WHAT IS REQUIRED: Only one stretch of the data below is needed. Output the lines from the one with "You are a computer-use agent. The height" up to and including the one with "Select column D header", exactly as they stand.
(INFORMATION SUPPLIED)
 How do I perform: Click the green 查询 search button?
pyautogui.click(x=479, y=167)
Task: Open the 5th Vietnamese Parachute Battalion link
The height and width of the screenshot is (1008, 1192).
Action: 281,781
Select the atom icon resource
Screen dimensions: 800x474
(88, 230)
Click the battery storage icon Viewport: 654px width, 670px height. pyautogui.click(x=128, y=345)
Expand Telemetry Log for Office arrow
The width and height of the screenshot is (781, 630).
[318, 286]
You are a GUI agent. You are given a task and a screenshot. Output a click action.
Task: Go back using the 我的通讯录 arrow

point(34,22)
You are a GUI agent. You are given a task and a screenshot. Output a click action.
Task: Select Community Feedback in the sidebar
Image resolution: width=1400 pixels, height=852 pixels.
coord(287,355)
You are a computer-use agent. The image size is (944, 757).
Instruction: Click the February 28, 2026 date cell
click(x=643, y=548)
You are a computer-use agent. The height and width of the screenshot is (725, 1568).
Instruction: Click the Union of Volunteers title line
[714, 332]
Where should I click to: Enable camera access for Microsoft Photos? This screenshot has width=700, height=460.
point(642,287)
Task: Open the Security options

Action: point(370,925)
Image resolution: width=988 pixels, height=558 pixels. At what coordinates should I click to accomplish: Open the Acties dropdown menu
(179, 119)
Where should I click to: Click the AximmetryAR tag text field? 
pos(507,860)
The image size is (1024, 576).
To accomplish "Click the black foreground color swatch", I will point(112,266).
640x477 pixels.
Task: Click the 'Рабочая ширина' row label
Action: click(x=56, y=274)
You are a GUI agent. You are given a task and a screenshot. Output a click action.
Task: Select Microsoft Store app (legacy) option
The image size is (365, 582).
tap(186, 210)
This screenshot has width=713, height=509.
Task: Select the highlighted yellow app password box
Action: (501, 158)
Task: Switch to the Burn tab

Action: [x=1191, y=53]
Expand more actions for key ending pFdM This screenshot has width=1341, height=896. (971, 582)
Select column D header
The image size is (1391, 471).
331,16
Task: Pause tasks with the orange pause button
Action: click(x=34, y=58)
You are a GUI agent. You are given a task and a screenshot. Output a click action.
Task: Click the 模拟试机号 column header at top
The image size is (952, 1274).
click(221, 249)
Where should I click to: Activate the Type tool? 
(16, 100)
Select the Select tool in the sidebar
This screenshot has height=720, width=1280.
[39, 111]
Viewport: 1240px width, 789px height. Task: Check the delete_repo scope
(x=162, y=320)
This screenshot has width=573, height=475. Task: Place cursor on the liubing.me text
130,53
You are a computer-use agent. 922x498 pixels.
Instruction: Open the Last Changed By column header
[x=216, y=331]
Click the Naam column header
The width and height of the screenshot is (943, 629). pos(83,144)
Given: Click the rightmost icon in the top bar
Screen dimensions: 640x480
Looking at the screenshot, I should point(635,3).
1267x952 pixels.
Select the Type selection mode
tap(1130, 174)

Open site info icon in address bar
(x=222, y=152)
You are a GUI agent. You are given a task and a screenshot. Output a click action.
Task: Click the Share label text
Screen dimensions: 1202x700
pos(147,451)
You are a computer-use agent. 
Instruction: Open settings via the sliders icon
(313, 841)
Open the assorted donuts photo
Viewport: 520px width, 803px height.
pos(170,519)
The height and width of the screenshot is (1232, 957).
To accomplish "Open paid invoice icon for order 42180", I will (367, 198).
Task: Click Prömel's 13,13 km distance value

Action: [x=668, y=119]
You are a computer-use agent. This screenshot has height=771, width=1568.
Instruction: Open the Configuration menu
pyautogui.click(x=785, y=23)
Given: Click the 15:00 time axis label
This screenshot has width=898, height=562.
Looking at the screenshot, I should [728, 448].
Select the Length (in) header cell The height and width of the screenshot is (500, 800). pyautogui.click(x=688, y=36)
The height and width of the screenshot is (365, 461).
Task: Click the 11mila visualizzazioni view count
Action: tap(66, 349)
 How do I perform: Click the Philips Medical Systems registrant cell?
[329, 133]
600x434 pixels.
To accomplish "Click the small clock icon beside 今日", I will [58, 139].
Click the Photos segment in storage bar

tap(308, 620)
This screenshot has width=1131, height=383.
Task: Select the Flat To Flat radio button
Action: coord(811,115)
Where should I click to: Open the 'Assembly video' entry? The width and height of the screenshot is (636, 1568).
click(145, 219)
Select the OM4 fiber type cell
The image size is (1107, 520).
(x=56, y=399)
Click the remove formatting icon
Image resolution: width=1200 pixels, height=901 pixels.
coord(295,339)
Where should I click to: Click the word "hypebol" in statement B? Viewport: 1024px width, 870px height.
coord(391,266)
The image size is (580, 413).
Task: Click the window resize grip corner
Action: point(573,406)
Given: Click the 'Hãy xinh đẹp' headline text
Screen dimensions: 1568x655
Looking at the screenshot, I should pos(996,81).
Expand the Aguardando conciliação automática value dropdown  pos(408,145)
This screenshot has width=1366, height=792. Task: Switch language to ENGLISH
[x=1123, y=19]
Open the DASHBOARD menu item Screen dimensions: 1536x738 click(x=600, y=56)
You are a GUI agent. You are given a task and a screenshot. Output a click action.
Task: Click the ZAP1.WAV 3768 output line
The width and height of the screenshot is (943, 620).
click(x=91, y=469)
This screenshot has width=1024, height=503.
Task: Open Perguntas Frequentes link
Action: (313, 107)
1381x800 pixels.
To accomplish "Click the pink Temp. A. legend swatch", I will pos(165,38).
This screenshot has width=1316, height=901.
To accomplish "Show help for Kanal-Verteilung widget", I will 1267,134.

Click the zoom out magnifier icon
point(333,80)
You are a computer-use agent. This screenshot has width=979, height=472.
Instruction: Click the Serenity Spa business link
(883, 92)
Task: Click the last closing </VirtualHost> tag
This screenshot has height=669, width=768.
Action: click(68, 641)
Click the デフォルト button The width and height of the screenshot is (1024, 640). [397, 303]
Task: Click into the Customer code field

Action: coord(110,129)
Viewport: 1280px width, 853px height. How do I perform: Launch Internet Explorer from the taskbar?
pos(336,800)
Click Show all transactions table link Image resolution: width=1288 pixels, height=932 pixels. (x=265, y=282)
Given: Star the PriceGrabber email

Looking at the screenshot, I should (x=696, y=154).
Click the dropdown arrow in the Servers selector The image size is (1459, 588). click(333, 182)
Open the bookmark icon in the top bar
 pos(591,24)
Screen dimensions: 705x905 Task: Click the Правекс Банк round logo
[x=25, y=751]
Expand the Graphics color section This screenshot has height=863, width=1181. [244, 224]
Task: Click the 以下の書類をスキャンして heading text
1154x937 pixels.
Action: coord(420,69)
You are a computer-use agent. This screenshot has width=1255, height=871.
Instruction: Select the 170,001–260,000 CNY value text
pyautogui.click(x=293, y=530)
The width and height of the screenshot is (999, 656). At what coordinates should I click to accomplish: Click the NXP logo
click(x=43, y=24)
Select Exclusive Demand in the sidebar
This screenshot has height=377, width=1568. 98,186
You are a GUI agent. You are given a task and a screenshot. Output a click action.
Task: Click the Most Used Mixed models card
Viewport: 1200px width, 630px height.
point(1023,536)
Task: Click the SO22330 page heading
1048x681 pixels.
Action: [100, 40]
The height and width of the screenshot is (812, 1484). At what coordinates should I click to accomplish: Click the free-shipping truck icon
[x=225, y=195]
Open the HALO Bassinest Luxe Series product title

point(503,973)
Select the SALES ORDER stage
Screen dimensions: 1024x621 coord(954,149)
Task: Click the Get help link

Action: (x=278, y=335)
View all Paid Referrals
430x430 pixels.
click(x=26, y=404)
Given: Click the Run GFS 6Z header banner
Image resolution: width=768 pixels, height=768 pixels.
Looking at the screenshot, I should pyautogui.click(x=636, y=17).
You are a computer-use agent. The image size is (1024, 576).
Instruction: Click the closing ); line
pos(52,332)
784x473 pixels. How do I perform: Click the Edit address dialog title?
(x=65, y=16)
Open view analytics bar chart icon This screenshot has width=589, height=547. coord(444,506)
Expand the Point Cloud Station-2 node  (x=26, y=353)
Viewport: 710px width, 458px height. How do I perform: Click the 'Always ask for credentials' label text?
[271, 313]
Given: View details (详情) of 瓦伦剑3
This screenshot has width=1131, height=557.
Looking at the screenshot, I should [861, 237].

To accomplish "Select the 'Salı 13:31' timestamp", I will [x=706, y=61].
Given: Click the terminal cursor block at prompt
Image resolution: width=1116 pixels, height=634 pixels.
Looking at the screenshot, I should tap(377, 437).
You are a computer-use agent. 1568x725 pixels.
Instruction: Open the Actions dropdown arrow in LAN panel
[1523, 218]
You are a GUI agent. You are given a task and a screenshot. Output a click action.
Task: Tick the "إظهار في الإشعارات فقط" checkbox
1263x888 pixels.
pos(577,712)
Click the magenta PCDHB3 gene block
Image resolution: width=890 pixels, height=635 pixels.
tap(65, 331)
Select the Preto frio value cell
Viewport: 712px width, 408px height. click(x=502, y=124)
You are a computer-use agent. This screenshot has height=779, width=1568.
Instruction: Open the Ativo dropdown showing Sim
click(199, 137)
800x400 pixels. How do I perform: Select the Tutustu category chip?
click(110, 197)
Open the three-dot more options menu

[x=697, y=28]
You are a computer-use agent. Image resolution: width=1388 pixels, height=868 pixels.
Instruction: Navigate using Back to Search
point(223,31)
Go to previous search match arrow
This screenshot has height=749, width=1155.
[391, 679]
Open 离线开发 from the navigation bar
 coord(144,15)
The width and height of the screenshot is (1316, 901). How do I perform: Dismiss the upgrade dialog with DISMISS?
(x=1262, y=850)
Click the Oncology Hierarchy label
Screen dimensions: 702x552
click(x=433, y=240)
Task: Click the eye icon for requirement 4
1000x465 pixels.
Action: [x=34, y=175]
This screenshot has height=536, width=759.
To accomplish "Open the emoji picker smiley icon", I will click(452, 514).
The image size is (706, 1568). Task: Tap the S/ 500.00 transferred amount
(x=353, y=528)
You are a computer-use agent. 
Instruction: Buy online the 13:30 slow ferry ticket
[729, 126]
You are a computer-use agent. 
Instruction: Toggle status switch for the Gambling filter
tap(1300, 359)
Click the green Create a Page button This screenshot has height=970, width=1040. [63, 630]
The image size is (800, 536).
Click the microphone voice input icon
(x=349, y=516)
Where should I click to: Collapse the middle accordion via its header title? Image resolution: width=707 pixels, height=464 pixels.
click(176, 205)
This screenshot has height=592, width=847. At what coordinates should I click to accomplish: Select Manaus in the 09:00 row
(End INFORMATION SUPPLIED)
THE COMPLETED TASK:
You are a computer-use agent. The height and width of the screenshot is (725, 1568).
Instruction: Click the Union of Volunteers title line
[714, 332]
Where should I click to: Enable camera access for Microsoft Photos? This screenshot has width=700, height=460.
point(642,287)
Task: Open the Security options

Action: point(370,925)
Image resolution: width=988 pixels, height=558 pixels. At what coordinates should I click to accomplish: Open the Acties dropdown menu
(179, 119)
Where should I click to: Click the AximmetryAR tag text field? 
pos(507,860)
The image size is (1024, 576).
To accomplish "Click the black foreground color swatch", I will point(112,266).
640x477 pixels.
Task: Click the 'Рабочая ширина' row label
Action: click(x=56, y=274)
You are a GUI agent. You are given a task and a screenshot. Output a click action.
Task: Select Microsoft Store app (legacy) option
The image size is (365, 582).
tap(186, 210)
This screenshot has width=713, height=509.
Task: Select the highlighted yellow app password box
Action: (501, 158)
Task: Switch to the Burn tab

Action: [x=1191, y=53]
Expand more actions for key ending pFdM This screenshot has width=1341, height=896. (971, 582)
Select column D header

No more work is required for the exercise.